• [PROBLEM TO SOLVE] Beginning with the first entry, set down each one exactly as shown.

>>>

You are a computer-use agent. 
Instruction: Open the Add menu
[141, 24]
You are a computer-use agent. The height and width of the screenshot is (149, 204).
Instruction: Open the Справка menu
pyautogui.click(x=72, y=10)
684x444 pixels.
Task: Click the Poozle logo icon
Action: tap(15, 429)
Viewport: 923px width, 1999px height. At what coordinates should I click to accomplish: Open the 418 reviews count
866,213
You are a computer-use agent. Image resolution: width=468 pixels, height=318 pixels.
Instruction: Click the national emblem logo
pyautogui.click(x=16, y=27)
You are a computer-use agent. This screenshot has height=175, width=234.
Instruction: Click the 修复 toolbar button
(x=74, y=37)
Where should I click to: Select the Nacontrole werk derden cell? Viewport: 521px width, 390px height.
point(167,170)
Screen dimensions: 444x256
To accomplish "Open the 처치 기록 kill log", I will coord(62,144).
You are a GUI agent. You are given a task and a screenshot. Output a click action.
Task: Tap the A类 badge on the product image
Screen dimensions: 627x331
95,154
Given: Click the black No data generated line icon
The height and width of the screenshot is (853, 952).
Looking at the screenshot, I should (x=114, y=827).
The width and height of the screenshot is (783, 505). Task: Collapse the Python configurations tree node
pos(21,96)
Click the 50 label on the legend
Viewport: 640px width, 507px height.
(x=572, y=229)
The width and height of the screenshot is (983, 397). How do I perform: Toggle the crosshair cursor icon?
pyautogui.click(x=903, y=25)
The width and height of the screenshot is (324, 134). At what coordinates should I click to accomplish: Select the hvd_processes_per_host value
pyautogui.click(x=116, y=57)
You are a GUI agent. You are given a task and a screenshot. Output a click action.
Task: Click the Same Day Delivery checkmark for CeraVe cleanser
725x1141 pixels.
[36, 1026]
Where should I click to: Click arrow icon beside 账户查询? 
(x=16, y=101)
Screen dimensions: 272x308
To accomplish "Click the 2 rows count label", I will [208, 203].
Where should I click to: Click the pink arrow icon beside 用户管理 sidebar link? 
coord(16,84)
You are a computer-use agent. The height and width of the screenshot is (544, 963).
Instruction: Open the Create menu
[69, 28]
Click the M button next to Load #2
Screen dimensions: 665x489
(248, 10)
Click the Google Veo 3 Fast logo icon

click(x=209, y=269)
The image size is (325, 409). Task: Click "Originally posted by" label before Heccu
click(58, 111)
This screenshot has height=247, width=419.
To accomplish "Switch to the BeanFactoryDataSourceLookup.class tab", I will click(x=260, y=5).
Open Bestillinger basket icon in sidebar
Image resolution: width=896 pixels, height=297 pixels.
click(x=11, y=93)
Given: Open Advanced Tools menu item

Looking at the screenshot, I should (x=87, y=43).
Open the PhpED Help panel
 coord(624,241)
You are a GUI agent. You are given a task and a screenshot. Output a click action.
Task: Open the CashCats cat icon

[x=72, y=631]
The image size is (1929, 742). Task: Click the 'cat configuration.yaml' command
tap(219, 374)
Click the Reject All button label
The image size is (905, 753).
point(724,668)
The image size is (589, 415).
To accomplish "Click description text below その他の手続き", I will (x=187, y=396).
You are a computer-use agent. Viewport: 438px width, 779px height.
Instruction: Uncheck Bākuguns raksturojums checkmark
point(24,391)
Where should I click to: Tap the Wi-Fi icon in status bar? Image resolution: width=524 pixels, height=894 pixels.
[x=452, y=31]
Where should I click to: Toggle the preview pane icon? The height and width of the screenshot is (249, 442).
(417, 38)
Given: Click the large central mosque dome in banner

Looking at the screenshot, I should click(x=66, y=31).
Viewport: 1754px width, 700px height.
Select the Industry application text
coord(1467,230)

<<<

• [OUTPUT]
You are a computer-use agent. 
Instruction: Open the Add menu
[141, 24]
You are a computer-use agent. The height and width of the screenshot is (149, 204).
Instruction: Open the Справка menu
pyautogui.click(x=72, y=10)
684x444 pixels.
Task: Click the Poozle logo icon
Action: tap(15, 429)
Viewport: 923px width, 1999px height. At what coordinates should I click to accomplish: Open the 418 reviews count
866,213
You are a computer-use agent. Image resolution: width=468 pixels, height=318 pixels.
Instruction: Click the national emblem logo
pyautogui.click(x=16, y=27)
You are a computer-use agent. This screenshot has height=175, width=234.
Instruction: Click the 修复 toolbar button
(x=74, y=37)
Where should I click to: Select the Nacontrole werk derden cell? Viewport: 521px width, 390px height.
point(167,170)
Screen dimensions: 444x256
To accomplish "Open the 처치 기록 kill log", I will coord(62,144).
You are a GUI agent. You are given a task and a screenshot. Output a click action.
Task: Tap the A类 badge on the product image
Screen dimensions: 627x331
95,154
Given: Click the black No data generated line icon
The height and width of the screenshot is (853, 952).
Looking at the screenshot, I should (x=114, y=827).
The width and height of the screenshot is (783, 505). Task: Collapse the Python configurations tree node
pos(21,96)
Click the 50 label on the legend
Viewport: 640px width, 507px height.
(x=572, y=229)
The width and height of the screenshot is (983, 397). How do I perform: Toggle the crosshair cursor icon?
pyautogui.click(x=903, y=25)
The width and height of the screenshot is (324, 134). At what coordinates should I click to accomplish: Select the hvd_processes_per_host value
pyautogui.click(x=116, y=57)
You are a GUI agent. You are given a task and a screenshot. Output a click action.
Task: Click the Same Day Delivery checkmark for CeraVe cleanser
725x1141 pixels.
[36, 1026]
Where should I click to: Click arrow icon beside 账户查询? 
(x=16, y=101)
Screen dimensions: 272x308
To accomplish "Click the 2 rows count label", I will [208, 203].
Where should I click to: Click the pink arrow icon beside 用户管理 sidebar link? 
coord(16,84)
You are a computer-use agent. The height and width of the screenshot is (544, 963).
Instruction: Open the Create menu
[69, 28]
Click the M button next to Load #2
Screen dimensions: 665x489
(248, 10)
Click the Google Veo 3 Fast logo icon

click(x=209, y=269)
The image size is (325, 409). Task: Click "Originally posted by" label before Heccu
click(58, 111)
This screenshot has height=247, width=419.
To accomplish "Switch to the BeanFactoryDataSourceLookup.class tab", I will click(x=260, y=5).
Open Bestillinger basket icon in sidebar
Image resolution: width=896 pixels, height=297 pixels.
click(x=11, y=93)
Given: Open Advanced Tools menu item

Looking at the screenshot, I should (x=87, y=43).
Open the PhpED Help panel
 coord(624,241)
You are a GUI agent. You are given a task and a screenshot. Output a click action.
Task: Open the CashCats cat icon

[x=72, y=631]
The image size is (1929, 742). Task: Click the 'cat configuration.yaml' command
tap(219, 374)
Click the Reject All button label
The image size is (905, 753).
point(724,668)
The image size is (589, 415).
To accomplish "Click description text below その他の手続き", I will (x=187, y=396).
You are a computer-use agent. Viewport: 438px width, 779px height.
Instruction: Uncheck Bākuguns raksturojums checkmark
point(24,391)
Where should I click to: Tap the Wi-Fi icon in status bar? Image resolution: width=524 pixels, height=894 pixels.
[x=452, y=31]
Where should I click to: Toggle the preview pane icon? The height and width of the screenshot is (249, 442).
(417, 38)
Given: Click the large central mosque dome in banner

Looking at the screenshot, I should click(x=66, y=31).
Viewport: 1754px width, 700px height.
Select the Industry application text
coord(1467,230)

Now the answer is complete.